Stored data:
----------------
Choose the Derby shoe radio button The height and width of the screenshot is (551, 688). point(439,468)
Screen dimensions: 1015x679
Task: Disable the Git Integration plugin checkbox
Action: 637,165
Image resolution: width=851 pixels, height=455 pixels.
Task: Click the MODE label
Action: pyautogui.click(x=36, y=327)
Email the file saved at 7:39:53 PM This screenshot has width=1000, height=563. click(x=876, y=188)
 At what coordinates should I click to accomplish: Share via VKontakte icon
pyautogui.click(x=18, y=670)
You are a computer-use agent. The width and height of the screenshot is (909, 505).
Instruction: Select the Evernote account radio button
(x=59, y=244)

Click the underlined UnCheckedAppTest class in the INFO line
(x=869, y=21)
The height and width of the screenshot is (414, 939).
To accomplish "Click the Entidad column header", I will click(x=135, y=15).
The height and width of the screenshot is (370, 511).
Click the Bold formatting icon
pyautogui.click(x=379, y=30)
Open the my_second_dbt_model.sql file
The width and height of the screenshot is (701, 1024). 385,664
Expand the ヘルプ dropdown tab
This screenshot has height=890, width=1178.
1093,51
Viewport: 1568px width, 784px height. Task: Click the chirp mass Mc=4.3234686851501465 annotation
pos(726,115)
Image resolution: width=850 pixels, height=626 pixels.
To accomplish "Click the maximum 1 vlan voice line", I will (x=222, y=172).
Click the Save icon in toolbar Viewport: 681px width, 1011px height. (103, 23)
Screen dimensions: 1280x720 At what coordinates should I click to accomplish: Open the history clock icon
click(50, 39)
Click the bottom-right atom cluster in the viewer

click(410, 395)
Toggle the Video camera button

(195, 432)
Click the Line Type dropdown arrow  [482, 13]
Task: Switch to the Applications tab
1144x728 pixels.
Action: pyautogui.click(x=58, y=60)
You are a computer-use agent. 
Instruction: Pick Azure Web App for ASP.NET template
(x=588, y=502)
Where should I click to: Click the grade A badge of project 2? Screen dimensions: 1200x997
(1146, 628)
----------------
[Required action]
Set down the data exactly.

[Written answer]
Choose the Derby shoe radio button The height and width of the screenshot is (551, 688). point(439,468)
Screen dimensions: 1015x679
Task: Disable the Git Integration plugin checkbox
Action: 637,165
Image resolution: width=851 pixels, height=455 pixels.
Task: Click the MODE label
Action: pyautogui.click(x=36, y=327)
Email the file saved at 7:39:53 PM This screenshot has width=1000, height=563. click(x=876, y=188)
 At what coordinates should I click to accomplish: Share via VKontakte icon
pyautogui.click(x=18, y=670)
You are a computer-use agent. The width and height of the screenshot is (909, 505).
Instruction: Select the Evernote account radio button
(x=59, y=244)

Click the underlined UnCheckedAppTest class in the INFO line
(x=869, y=21)
The height and width of the screenshot is (414, 939).
To accomplish "Click the Entidad column header", I will click(x=135, y=15).
The height and width of the screenshot is (370, 511).
Click the Bold formatting icon
pyautogui.click(x=379, y=30)
Open the my_second_dbt_model.sql file
The width and height of the screenshot is (701, 1024). 385,664
Expand the ヘルプ dropdown tab
This screenshot has height=890, width=1178.
1093,51
Viewport: 1568px width, 784px height. Task: Click the chirp mass Mc=4.3234686851501465 annotation
pos(726,115)
Image resolution: width=850 pixels, height=626 pixels.
To accomplish "Click the maximum 1 vlan voice line", I will (x=222, y=172).
Click the Save icon in toolbar Viewport: 681px width, 1011px height. (103, 23)
Screen dimensions: 1280x720 At what coordinates should I click to accomplish: Open the history clock icon
click(50, 39)
Click the bottom-right atom cluster in the viewer

click(410, 395)
Toggle the Video camera button

(195, 432)
Click the Line Type dropdown arrow  [482, 13]
Task: Switch to the Applications tab
1144x728 pixels.
Action: pyautogui.click(x=58, y=60)
You are a computer-use agent. 
Instruction: Pick Azure Web App for ASP.NET template
(x=588, y=502)
Where should I click to: Click the grade A badge of project 2? Screen dimensions: 1200x997
(1146, 628)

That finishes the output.